* _Data_:

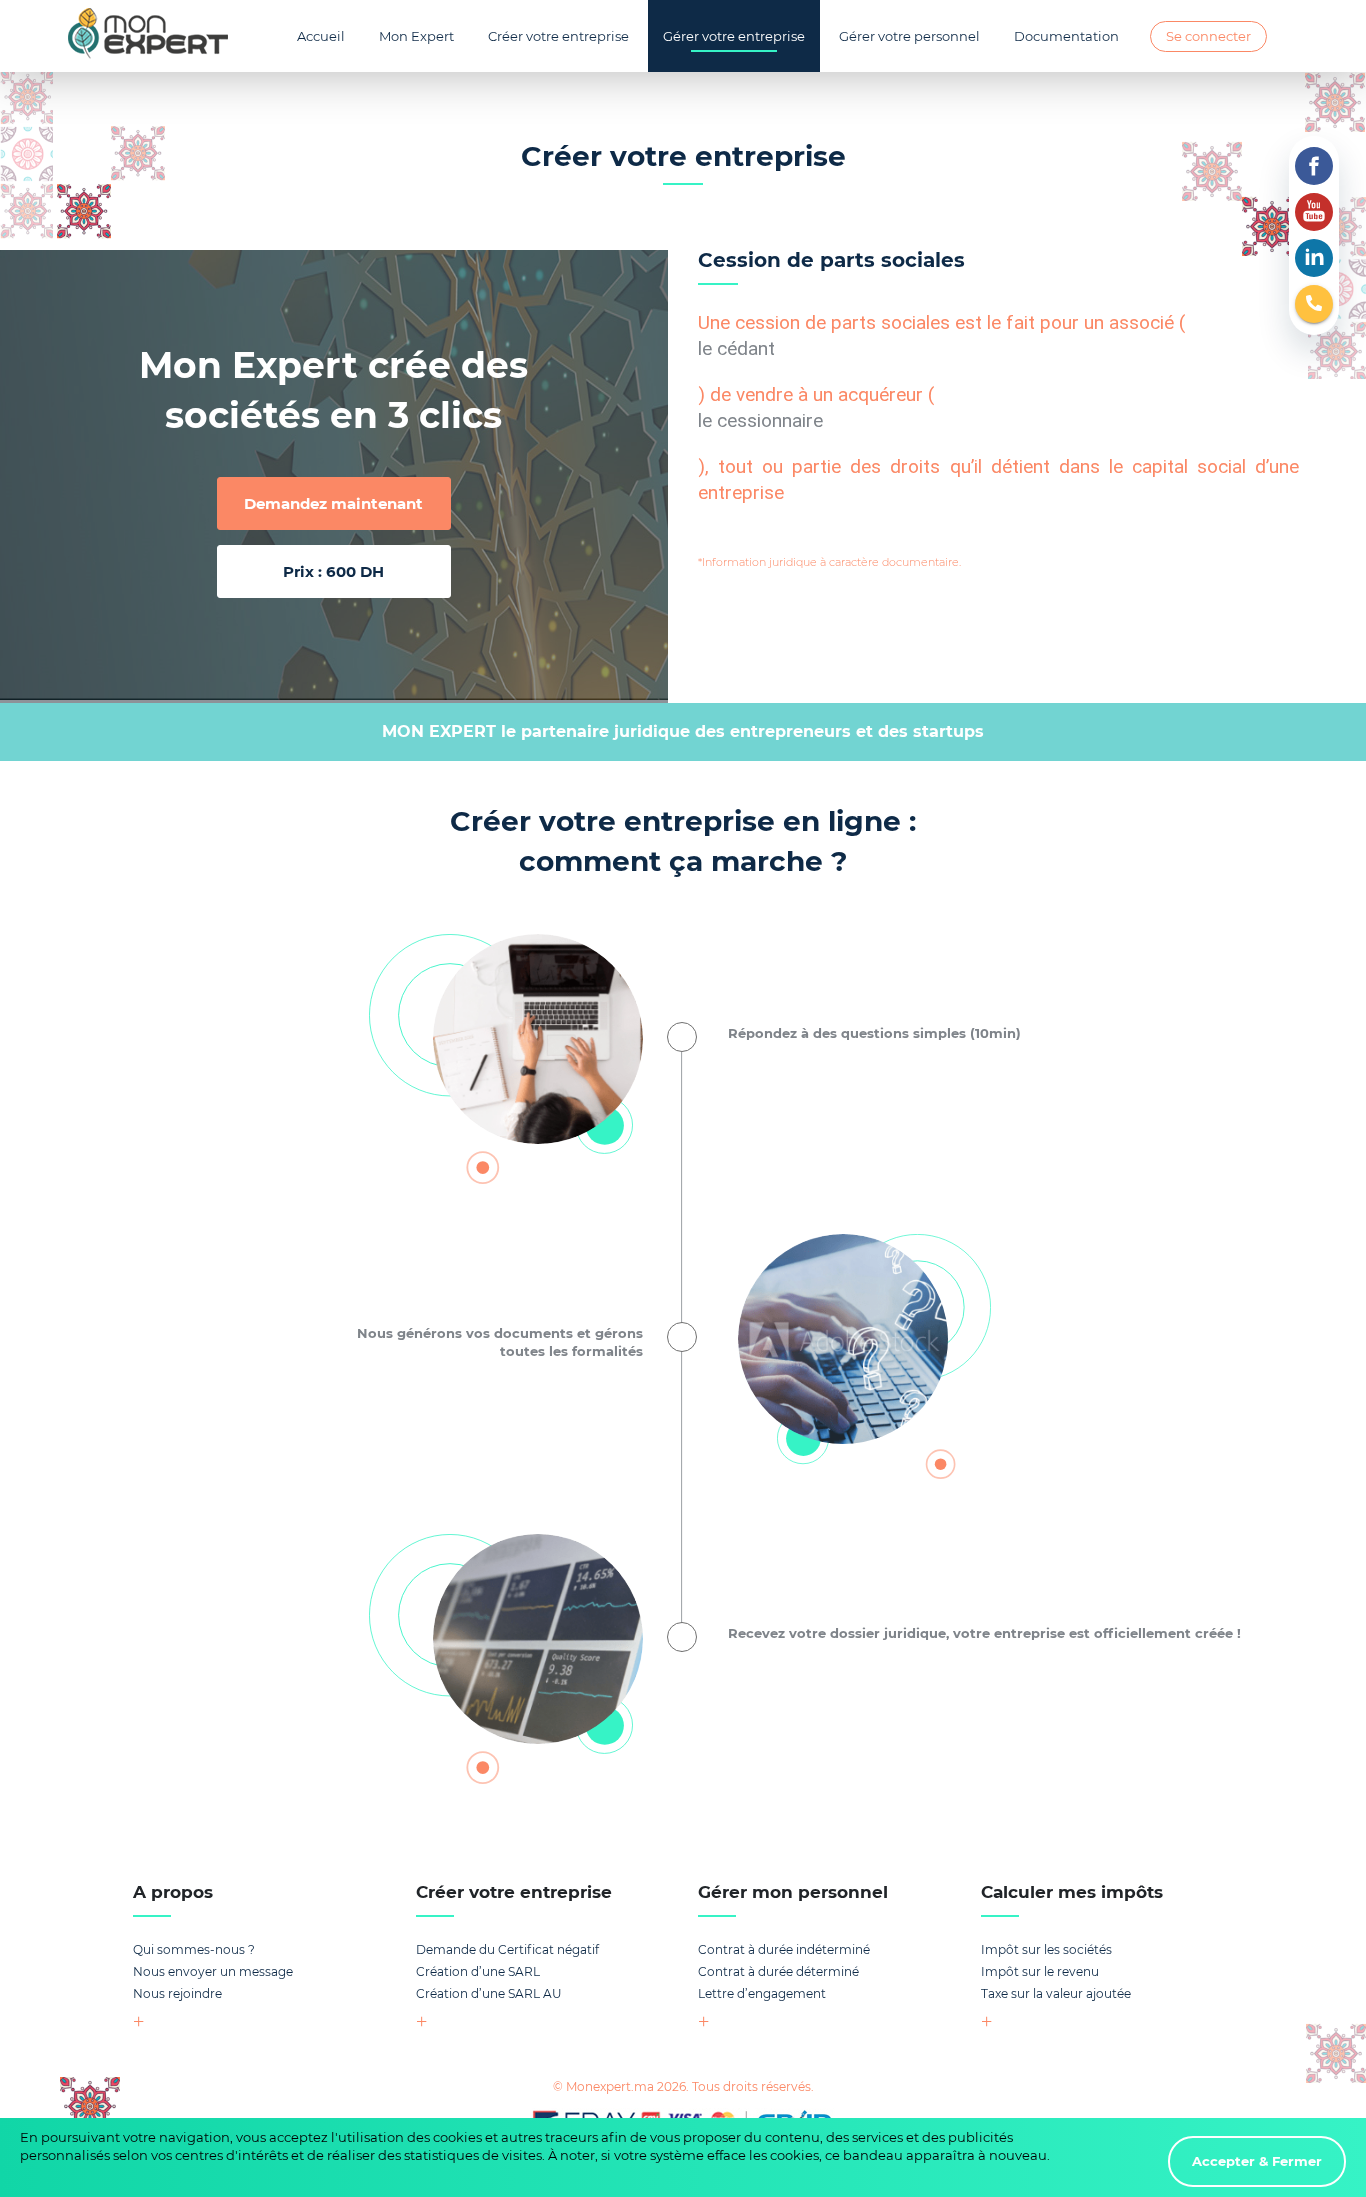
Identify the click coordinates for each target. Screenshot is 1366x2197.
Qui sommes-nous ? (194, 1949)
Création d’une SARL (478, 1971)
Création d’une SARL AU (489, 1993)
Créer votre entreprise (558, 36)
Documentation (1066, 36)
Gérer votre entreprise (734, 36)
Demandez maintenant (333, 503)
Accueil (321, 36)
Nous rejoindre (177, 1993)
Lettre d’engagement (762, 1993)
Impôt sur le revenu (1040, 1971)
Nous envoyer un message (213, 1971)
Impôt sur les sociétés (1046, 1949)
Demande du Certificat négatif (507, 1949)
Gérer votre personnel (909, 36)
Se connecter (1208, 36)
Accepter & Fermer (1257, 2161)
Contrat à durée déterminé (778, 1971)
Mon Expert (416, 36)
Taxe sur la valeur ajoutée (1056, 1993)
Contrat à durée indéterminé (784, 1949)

* _Exercise requirements_:
Write out exactly the lines from the one with "Lettre d’engagement (762, 1993)" through the end of the records above, both ends included, and leave out all other lines.

* _Answer for this exercise_:
Lettre d’engagement (762, 1993)
Impôt sur le revenu (1040, 1971)
Nous envoyer un message (213, 1971)
Impôt sur les sociétés (1046, 1949)
Demande du Certificat négatif (507, 1949)
Gérer votre personnel (909, 36)
Se connecter (1208, 36)
Accepter & Fermer (1257, 2161)
Contrat à durée déterminé (778, 1971)
Mon Expert (416, 36)
Taxe sur la valeur ajoutée (1056, 1993)
Contrat à durée indéterminé (784, 1949)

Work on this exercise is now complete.